Wealth inequality: Give all Indians a stake in capitalism—literally

Whatever the true picture of wealth distribution, it has entered the political arena as an issue ahead of our general elections.
Whatever the true picture of wealth distribution, it has entered the political arena as an issue ahead of our general elections.


  • Wealth disparity is a glaring issue no doubt, but drastic redistribution would prove too disruptive for anybody’s good. A policy of PSU stock grants for every Indian household deserves a trial.

Indian wealth has grown enormously over the past decade. Look at our stock-market indicators. On Wednesday, the S&P BSE Sensex closed above the 75,000 mark, a new peak and triple the level it was around the time the Narendra Modi government took charge 10 years ago. A day earlier, the BSE touched 400 trillion in market capitalization, the sum of what all listed shares are worth. The impressive part is that participation has broadened vastly too. India boasts of over 150 million demat accounts, up from just 20 million or so a decade ago. Most new investors joined the equity bandwagon after the pandemic’s outbreak in 2020. Investors taking the indirect route have also burgeoned. Monthly investment plans run by mutual funds now funnel as much as 19,000 crore into Indian equities each month. In 2014, this figure was only around 2,000 crore. Assessments by fund houses, the market regulator and research firms suggest rising equity enthusiasm even in small towns. The ease of investing assured by a clutch of online apps is part of this story. While no hard data is available to back this, it is a fair guess that middle-class India has finally taken to share ownership in a big way.

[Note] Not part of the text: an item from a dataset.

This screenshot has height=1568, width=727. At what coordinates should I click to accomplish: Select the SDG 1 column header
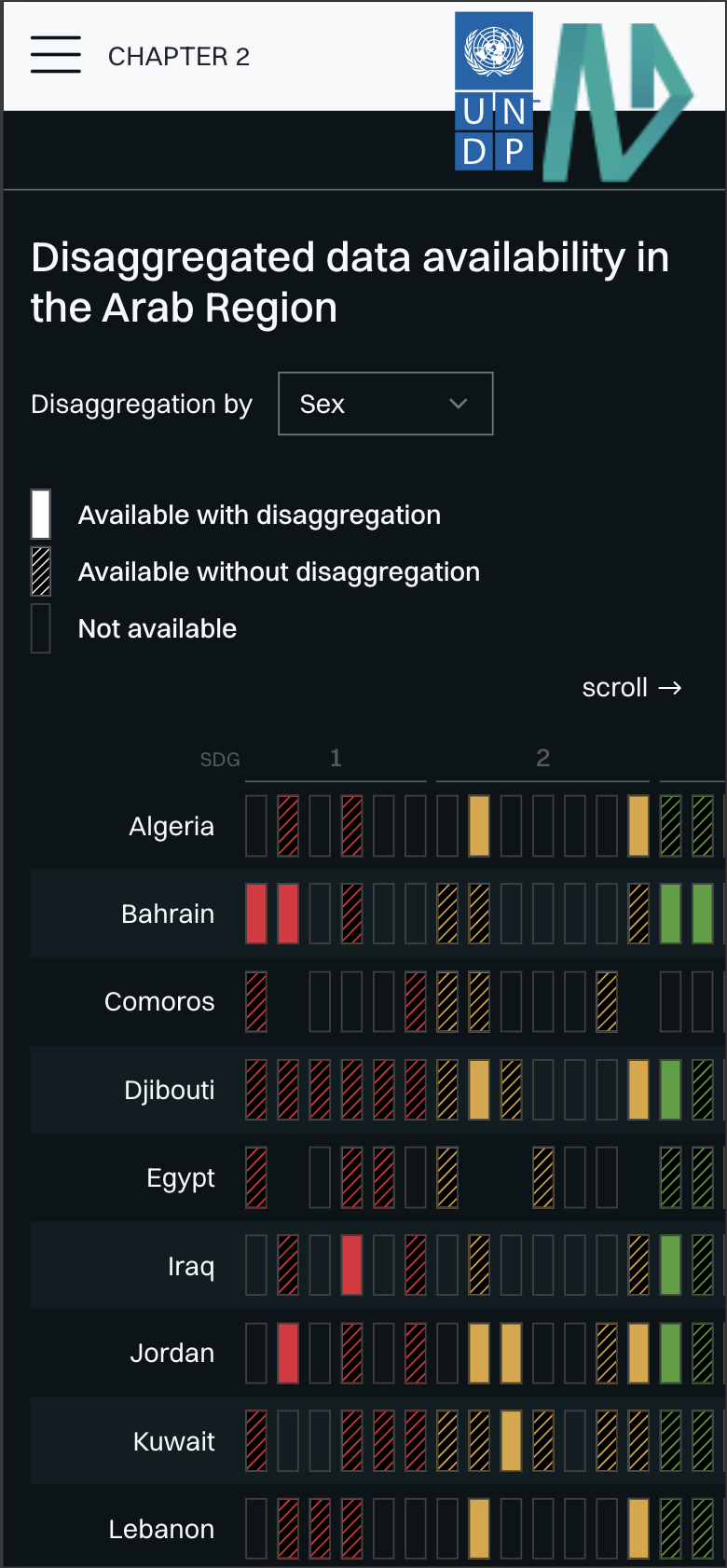[x=336, y=758]
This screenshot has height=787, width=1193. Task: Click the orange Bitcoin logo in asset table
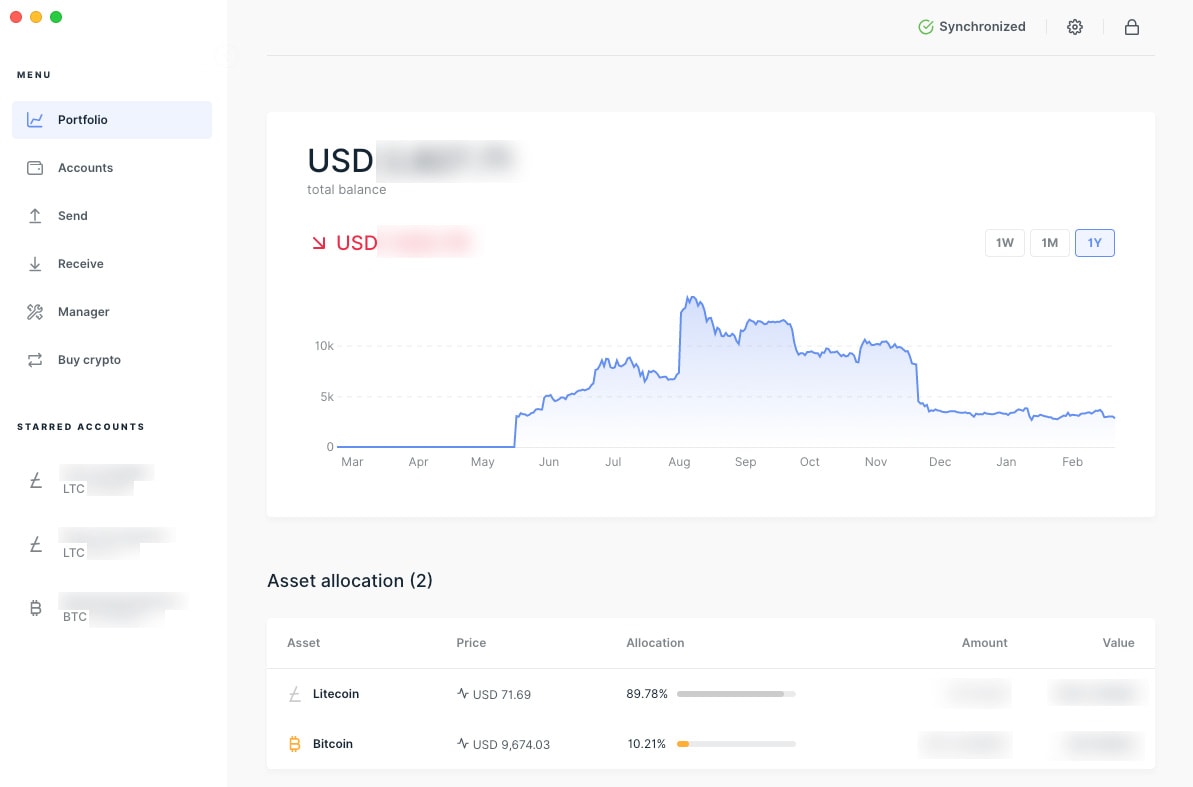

Yet, it is also obvious that not everyone in the country is a market participant. Since there exists no reliable data on wealth across socio-economic levels, we have only indirect estimates of disparity. Bleak data on inequality published by global agencies has been subject to criticism, but still, the gap in asset ownership between India’s well-off and those who lead hardscrabble lives must surely glare out for its enormity. This can be judged from the stock market’s capitalization; while foreigners own a chunk of shares, it mostly reflects the wealth of Indian equity owners, a class unlikely to exceed the ranks of our rich and middle-class. Most of our population is left out. Whatever the true picture of wealth distribution, it has entered the political arena as an issue ahead of our general elections. Along the campaign trail last week, Congress leader Rahul Gandhi promised a survey of wealth possession in the country—for its redistribution. The actual contours of what the opposition party has in mind are not known, but the rhetoric employed signals a leftward lurch in its orientation, reminiscent of India’s socialist era when riches were frowned upon. Although the market showed no reaction to that proposal (as the party is not expected to win), a drastic policy of expropriation would surely be disruptive for our economy, with capital flight setting the stage for hard times.

A benign way to tackle India’s concentration of capital would be to expand the base of equity holders to include every household. This can be achieved by a new approach to the privatization of public sector units (PSUs). Imagine a direct transfer of selected PSU shares to ‘Jan Dhan’ demat accounts opened for families that do not yet own any equity at all. Have-not beneficiaries would get dividends from enterprises that were publicly owned to begin with, track the market value of their assets and possibly start enlarging their stock portfolios through multilingual online tools. Of course, the digital divide will need to be bridged and much regulatory hand-holding would be required; as of now, a heavy compliance burden—nominee registration, KYC, etc—threatens to freeze the holdings even of aware investors. Eventually, however, stock grants could give all citizens a literal stake in wealth creation. And the more inclusive India’s growth is, the more sustainable it’ll be.